4以上の偶数は、2つの素数の和で書けるという命題が正しいことを、小さい偶数から調べて行き、反例があったら止まるプログラム

4以上の偶数は、2つの素数の和で書ける、という命題を初めて私が見たのは、もう35年以上前であり、中学生のときでした。『ゲーデル、エッシャー、バッハ』という本を読んでいて出会いました。その本は、ゲーデルの不完全性定理の紹介を目的とした本でしたが、整数にかんする命題で、現時点で真とも偽とも言えない命題の例として使われていました。これは、ゴールドバッハ予想といい、それから35年くらいが経過する現在でも、未解決問題であるようです。
例を挙げますね。4は2たす2であり、6は3たす3であり、8は3たす5であり、10は3たす7でもいいですし、5たす5でもいいわけです。このように、あらゆる4以上の偶数は、2つの素数の和で書けるのではないかという予想です。
そして、中学生であった私はそのころ、家にあった古いパソコンで、BASICというものを知っており、この命題を、小さい偶数の順に、正しいかどうか調べ、反例があったら止まるプログラムを書きました。
ずっとのちのことです。四半世紀以上の年月が過ぎ、2017年、私が41歳のとき、私は勤めていた学校で、情報科の実習助手をさせられていました。このとき、プログラミングの授業があったのです。高校2年生の皆さんが、プログラミングに取り組んでいます。私も書いてみました。このとき、中学のときに書いた上記のプログラムのことを思い出し、書いてみました。書けました。中学のときの自分に追いついた気がしたものです。生徒さんのなかで、このプログラムを書ける生徒さんはおらず、かろうじて「与えられた数未満の素数をすべて出力する」というプログラムを書いた生徒さんは、京都大学へ現役合格なさったと聞いています。
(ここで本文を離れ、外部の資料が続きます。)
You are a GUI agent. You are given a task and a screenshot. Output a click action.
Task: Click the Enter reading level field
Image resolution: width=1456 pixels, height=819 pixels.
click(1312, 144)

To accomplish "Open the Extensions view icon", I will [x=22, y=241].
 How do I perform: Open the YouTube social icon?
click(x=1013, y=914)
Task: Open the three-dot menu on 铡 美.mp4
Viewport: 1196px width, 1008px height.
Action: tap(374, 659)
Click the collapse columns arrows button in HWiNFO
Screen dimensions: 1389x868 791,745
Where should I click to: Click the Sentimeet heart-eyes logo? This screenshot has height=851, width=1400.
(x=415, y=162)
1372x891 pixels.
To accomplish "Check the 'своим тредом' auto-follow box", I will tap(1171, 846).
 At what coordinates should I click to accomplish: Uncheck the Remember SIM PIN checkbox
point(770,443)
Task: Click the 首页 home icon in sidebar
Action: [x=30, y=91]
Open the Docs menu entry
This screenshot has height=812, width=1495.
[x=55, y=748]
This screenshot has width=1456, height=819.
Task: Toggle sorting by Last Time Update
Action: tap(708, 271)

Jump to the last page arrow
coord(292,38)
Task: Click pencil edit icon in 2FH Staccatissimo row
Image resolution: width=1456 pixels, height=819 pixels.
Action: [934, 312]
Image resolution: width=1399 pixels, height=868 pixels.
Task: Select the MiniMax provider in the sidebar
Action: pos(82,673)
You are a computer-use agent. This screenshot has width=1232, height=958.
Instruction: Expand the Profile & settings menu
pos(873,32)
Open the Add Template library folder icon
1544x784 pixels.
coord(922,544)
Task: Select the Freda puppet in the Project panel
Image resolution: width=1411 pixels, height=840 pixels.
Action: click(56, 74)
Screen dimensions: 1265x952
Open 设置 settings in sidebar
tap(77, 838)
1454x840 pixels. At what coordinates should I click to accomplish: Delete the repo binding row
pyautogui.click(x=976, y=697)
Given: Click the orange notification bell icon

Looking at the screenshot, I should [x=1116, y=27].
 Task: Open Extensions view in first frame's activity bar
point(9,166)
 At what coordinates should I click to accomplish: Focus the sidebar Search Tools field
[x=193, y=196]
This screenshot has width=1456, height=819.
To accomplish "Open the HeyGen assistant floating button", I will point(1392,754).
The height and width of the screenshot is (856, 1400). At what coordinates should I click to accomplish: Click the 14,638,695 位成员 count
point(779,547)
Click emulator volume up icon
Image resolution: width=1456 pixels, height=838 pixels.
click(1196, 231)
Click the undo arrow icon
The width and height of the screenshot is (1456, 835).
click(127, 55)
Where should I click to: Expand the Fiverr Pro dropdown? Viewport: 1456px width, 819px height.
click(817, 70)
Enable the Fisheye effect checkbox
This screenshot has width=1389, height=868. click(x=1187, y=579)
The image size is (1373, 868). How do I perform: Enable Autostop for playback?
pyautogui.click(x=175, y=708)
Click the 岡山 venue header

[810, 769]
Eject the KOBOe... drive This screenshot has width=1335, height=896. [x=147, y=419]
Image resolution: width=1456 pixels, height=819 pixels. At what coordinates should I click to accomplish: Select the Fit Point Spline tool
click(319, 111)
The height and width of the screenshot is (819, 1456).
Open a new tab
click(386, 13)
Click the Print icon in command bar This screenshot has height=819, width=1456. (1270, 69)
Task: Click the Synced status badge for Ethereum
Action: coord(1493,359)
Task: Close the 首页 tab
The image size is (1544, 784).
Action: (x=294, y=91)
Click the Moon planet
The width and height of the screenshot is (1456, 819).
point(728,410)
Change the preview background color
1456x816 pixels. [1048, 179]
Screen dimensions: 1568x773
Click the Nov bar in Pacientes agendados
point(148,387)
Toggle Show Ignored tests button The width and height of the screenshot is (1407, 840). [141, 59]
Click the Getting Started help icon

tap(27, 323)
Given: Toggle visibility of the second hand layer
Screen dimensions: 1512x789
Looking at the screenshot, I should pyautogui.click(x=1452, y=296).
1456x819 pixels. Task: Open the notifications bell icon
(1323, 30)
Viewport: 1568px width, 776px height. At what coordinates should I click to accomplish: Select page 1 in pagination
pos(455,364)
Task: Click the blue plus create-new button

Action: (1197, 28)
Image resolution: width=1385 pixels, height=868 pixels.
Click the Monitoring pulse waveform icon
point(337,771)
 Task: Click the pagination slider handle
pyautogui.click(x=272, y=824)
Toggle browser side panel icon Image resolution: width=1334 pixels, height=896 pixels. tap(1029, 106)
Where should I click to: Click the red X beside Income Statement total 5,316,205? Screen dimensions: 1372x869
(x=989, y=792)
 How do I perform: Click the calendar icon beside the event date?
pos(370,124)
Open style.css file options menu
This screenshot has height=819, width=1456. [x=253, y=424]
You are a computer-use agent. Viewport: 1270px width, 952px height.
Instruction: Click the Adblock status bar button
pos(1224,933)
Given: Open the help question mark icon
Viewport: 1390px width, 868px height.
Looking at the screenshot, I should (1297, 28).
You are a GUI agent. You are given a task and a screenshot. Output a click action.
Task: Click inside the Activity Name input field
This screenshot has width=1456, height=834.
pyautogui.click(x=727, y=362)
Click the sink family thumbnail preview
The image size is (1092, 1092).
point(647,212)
それからまた時間が経過します。私は何回かの休職と配置換えを経て、2020年から長い休職となりました。2021年、就労移行支援事業所と言われる障害者福祉で、エクセルを学びました。それで、VBAという言語を学び、みたびこのプログラムを書きました。以下にコードをさらしますね。
Sub ゴールドバッハ予想()
Dim a As Long
Dim b As Long
Dim aa, bb As String
Dim i As Long
Dim j As Long
Dim p As Long
Dim q As Long
Dim n As Long
Dim m As Long
Dim s As Long
Dim i2 As Long
Dim n2 As Long
Do
aa = InputBox(“いくつから始めますか。4以上の整数を入力してください。”)
a = Int(Val(aa))
Loop Until a Mod 2 = 0 And a >= 4
Do
bb = InputBox(“いくつまで調べますか。入力された数以下の整数まで調べます。”)
b = Int(Val(bb))
Loop Until b >= a
Range(“A1”).Select
Do While a <= b
Do While i <= a
For i = 2 To a
n = 0
For j = 1 To i
If i Mod j = 0 Then
n = n + 1
End If
Next
If n <= 2 Then
‘ ここは非常に想像通りのものが出た。ここまでは間違っていない
‘ ActiveCell = i
‘ ActiveCell.Offset(1).Activate
p = i
End If
‘ Next
‘ ActiveCell = p
‘ ActiveCell.Offset(1).Activate
q = a – p
If q <= 1 Then
MsgBox “反例が見つかりました!” & a & “です!”
Exit Do
End If
n2 = 0
For i2 = 1 To q
If q Mod i2 = 0 Then
n2 = n2 + 1
End If
Next
If n2 <= 2 Then
ActiveCell = a & “=” & p & “+” & q
ActiveCell.Offset(1).Activate
Exit Do
End If
Next
Loop
If q <= 1 Then
Exit Do
End If
a = a + 2
Loop
End Sub
それから、このプログラムを走らせたところをご覧に入れます。一部分です。

小さい素数の順で調べていますので、こうなるわけです。これだけ見ますと、いかにも成立しそうな予想ですね?
整数を扱う数学の分野は、私の専門分野ではありませんが(私の大学院での専門は位相幾何学でした)、このようなプログラムを書いていたこともあるというお話でした。よろしければ皆さんも書いてみてくださいね。それではまた!